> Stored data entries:
________________
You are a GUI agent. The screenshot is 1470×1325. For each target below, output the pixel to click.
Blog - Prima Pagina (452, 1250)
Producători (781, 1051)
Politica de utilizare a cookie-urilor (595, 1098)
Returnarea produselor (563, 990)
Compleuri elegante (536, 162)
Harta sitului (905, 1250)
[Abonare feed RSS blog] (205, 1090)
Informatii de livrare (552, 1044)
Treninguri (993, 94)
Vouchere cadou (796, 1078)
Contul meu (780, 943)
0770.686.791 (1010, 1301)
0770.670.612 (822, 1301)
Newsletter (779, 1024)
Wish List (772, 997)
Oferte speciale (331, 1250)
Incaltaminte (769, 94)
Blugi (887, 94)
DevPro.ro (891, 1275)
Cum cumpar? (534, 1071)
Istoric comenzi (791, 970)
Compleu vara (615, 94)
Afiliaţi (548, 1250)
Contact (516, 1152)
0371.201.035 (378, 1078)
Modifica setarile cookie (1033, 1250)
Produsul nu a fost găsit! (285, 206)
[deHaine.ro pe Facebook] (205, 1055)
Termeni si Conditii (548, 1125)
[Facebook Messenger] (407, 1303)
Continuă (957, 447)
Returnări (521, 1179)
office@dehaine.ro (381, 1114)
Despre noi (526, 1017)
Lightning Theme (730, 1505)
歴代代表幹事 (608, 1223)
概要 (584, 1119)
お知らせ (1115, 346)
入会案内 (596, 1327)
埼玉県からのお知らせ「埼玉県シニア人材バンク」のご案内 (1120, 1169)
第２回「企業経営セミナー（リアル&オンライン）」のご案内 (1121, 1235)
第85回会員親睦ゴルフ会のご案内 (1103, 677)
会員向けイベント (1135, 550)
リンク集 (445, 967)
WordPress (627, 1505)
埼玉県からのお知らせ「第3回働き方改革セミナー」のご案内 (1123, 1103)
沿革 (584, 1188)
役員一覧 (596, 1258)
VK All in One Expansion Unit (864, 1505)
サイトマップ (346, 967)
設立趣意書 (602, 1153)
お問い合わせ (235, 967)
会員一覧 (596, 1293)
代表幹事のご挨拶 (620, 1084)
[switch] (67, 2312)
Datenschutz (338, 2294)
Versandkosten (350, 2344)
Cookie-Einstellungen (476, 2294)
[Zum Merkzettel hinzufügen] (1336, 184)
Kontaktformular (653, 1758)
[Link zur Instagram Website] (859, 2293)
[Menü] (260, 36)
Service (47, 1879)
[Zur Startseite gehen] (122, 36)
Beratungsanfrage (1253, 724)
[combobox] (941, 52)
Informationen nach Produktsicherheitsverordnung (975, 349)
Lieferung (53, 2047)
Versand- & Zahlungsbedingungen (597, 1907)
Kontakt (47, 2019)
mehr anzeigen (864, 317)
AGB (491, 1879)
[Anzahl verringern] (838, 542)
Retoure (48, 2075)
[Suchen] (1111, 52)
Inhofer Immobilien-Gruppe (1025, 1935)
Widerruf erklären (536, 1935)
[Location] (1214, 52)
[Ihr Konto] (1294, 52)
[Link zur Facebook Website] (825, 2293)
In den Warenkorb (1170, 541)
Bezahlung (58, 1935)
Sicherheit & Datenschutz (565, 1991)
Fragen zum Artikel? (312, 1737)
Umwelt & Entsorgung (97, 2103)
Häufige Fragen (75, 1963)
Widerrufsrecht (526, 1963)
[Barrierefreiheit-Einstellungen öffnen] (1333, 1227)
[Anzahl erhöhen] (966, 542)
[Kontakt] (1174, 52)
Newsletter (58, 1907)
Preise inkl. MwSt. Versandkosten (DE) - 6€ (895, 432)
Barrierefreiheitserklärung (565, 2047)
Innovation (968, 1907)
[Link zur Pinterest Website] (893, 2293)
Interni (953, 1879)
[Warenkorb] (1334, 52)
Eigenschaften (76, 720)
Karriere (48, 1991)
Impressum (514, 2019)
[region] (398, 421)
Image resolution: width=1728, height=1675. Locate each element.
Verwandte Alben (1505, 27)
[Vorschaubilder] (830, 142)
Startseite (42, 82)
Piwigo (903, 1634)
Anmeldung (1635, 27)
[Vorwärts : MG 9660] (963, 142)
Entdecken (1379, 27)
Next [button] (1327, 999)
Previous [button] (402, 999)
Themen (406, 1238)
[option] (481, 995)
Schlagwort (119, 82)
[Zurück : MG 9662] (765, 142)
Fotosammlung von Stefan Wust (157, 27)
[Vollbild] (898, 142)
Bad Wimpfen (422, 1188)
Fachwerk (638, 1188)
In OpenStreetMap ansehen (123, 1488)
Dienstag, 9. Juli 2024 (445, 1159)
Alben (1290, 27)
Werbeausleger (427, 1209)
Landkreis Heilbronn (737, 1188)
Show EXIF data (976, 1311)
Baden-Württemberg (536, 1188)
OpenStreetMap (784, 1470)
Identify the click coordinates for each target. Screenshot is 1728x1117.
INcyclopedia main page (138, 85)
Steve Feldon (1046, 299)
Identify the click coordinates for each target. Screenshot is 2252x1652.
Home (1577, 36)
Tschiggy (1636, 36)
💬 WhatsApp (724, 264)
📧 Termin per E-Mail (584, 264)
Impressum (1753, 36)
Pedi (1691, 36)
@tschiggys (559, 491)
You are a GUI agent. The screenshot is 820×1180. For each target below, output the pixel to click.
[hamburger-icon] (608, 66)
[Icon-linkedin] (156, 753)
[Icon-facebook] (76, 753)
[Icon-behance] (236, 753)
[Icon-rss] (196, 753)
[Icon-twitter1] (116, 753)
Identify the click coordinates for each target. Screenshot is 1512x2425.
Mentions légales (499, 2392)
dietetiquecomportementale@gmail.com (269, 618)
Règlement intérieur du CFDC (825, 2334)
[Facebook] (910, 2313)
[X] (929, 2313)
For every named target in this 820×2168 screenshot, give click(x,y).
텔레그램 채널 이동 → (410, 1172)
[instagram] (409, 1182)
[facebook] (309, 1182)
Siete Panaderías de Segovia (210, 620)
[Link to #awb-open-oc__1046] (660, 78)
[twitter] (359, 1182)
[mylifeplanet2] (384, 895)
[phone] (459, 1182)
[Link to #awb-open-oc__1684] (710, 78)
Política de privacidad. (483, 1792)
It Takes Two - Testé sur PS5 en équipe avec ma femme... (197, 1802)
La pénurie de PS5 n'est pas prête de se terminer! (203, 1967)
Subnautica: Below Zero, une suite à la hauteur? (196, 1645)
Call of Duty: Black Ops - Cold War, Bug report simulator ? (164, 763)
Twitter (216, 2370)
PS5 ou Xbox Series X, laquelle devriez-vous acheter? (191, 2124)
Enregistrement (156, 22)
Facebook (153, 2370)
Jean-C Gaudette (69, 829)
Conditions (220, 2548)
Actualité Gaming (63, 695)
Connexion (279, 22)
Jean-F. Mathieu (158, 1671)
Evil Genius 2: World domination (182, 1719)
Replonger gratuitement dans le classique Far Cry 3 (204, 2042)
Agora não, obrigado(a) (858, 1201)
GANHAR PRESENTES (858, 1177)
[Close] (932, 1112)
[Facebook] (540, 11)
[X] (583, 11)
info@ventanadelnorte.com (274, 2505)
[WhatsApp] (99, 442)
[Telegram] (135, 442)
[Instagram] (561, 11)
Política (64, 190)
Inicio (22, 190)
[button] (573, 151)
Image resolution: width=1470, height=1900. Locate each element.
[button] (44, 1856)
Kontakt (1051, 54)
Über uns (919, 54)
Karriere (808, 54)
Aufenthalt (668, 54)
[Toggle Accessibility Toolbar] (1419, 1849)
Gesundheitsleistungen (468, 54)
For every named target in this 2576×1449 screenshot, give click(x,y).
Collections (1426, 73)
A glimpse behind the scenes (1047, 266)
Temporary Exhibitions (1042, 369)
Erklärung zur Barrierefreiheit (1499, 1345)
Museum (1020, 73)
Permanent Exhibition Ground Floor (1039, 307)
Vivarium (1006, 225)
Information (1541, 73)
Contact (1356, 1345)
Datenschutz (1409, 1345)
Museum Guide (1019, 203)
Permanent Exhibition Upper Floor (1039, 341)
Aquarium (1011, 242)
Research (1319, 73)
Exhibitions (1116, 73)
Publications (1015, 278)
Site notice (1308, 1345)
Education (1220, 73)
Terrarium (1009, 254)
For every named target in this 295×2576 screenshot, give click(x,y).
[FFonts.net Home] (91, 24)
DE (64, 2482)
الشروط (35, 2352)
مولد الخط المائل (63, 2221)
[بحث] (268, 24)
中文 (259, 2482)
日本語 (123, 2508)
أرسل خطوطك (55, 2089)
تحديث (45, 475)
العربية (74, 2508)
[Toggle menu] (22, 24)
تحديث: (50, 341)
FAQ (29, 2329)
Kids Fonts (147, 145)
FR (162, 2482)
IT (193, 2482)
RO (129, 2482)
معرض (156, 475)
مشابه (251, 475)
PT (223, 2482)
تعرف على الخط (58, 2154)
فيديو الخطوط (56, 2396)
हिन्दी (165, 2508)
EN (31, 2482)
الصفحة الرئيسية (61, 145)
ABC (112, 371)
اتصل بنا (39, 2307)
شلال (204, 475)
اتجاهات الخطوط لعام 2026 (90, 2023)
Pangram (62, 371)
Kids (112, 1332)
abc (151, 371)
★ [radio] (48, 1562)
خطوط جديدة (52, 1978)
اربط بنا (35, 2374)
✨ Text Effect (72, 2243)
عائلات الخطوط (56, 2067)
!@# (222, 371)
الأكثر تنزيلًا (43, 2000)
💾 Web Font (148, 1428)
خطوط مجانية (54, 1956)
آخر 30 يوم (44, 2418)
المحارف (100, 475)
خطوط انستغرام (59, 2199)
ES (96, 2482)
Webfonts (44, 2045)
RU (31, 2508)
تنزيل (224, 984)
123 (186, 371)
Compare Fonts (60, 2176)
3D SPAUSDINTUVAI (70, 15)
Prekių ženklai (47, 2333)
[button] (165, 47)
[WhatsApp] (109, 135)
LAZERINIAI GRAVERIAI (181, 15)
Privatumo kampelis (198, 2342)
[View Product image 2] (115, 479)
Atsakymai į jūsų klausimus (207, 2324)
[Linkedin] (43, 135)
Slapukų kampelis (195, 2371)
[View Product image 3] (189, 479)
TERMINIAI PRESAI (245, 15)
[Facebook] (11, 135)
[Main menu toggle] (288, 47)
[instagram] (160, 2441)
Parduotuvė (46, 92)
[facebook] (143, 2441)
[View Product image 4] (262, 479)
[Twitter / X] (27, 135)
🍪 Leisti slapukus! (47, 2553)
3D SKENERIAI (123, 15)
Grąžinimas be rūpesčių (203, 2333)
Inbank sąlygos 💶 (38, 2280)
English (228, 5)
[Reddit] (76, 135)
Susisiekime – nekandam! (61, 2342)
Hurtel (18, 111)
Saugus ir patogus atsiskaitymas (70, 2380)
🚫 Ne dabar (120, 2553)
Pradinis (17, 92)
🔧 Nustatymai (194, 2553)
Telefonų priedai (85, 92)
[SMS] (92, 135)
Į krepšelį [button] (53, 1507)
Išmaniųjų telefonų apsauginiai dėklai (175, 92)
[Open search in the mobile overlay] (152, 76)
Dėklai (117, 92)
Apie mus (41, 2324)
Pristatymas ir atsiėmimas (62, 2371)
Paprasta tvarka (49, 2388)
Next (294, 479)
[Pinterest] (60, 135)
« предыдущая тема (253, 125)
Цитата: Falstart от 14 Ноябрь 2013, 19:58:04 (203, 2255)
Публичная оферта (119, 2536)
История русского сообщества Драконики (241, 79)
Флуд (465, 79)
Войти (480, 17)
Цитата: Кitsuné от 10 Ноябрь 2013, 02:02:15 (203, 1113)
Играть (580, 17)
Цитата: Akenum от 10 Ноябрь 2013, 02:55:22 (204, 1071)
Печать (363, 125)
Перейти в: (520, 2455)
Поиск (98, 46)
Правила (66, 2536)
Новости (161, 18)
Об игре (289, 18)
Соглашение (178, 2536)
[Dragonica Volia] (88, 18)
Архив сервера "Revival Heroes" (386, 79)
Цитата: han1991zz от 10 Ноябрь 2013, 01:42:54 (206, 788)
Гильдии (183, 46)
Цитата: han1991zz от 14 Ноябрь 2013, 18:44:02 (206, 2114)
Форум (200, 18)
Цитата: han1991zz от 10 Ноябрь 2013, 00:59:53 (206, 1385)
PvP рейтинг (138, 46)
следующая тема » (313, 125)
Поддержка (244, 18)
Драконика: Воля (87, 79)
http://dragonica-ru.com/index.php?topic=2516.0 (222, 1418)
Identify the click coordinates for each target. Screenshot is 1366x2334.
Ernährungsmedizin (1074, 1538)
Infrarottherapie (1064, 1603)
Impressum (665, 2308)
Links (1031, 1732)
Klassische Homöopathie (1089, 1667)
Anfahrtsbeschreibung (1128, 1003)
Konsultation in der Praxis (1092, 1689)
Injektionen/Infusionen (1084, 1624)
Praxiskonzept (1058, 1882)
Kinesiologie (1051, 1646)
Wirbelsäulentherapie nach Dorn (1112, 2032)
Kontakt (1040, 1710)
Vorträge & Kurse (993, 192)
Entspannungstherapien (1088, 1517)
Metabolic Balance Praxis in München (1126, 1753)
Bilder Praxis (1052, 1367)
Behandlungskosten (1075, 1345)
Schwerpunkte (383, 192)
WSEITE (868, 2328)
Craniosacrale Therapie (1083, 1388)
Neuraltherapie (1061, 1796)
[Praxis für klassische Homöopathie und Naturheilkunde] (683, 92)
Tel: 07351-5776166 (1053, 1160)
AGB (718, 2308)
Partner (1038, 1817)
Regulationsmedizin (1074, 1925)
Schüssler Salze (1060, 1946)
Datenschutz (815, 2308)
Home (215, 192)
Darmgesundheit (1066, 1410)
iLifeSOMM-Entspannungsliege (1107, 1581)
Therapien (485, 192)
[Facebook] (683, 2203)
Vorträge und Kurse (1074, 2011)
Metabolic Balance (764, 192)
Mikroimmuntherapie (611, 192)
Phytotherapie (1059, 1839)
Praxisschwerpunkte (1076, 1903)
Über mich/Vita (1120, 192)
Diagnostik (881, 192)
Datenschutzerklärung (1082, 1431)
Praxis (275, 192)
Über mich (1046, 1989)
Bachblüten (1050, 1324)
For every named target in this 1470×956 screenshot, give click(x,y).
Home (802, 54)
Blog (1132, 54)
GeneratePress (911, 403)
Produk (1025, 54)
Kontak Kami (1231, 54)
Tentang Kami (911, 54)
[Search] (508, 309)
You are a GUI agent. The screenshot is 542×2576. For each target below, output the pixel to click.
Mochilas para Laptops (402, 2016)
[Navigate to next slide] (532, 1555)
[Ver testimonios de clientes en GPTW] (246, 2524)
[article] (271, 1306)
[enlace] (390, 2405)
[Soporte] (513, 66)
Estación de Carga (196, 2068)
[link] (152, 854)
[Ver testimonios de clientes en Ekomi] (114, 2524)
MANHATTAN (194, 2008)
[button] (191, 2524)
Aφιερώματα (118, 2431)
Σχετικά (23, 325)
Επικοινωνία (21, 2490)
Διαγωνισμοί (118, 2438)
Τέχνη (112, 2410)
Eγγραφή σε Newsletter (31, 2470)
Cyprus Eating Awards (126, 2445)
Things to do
________________
> WHAT YOU ARE ASKED TO DO:
Only the lines above starting with the one with "Impressum (665, 2308)" and going through the one with "Über mich/Vita (1120, 192)" are to be copied, word for word and with both ends kept.

> ANSWER FOR THIS EXERCISE:
Impressum (665, 2308)
Links (1031, 1732)
Klassische Homöopathie (1089, 1667)
Anfahrtsbeschreibung (1128, 1003)
Konsultation in der Praxis (1092, 1689)
Injektionen/Infusionen (1084, 1624)
Praxiskonzept (1058, 1882)
Kinesiologie (1051, 1646)
Wirbelsäulentherapie nach Dorn (1112, 2032)
Kontakt (1040, 1710)
Vorträge & Kurse (993, 192)
Entspannungstherapien (1088, 1517)
Metabolic Balance Praxis in München (1126, 1753)
Bilder Praxis (1052, 1367)
Behandlungskosten (1075, 1345)
Schwerpunkte (383, 192)
WSEITE (868, 2328)
Craniosacrale Therapie (1083, 1388)
Neuraltherapie (1061, 1796)
[Praxis für klassische Homöopathie und Naturheilkunde] (683, 92)
Tel: 07351-5776166 (1053, 1160)
AGB (718, 2308)
Partner (1038, 1817)
Regulationsmedizin (1074, 1925)
Schüssler Salze (1060, 1946)
Datenschutz (815, 2308)
Home (215, 192)
Darmgesundheit (1066, 1410)
iLifeSOMM-Entspannungsliege (1107, 1581)
Therapien (485, 192)
[Facebook] (683, 2203)
Vorträge und Kurse (1074, 2011)
Metabolic Balance (764, 192)
Mikroimmuntherapie (611, 192)
Phytotherapie (1059, 1839)
Praxisschwerpunkte (1076, 1903)
Über mich/Vita (1120, 192)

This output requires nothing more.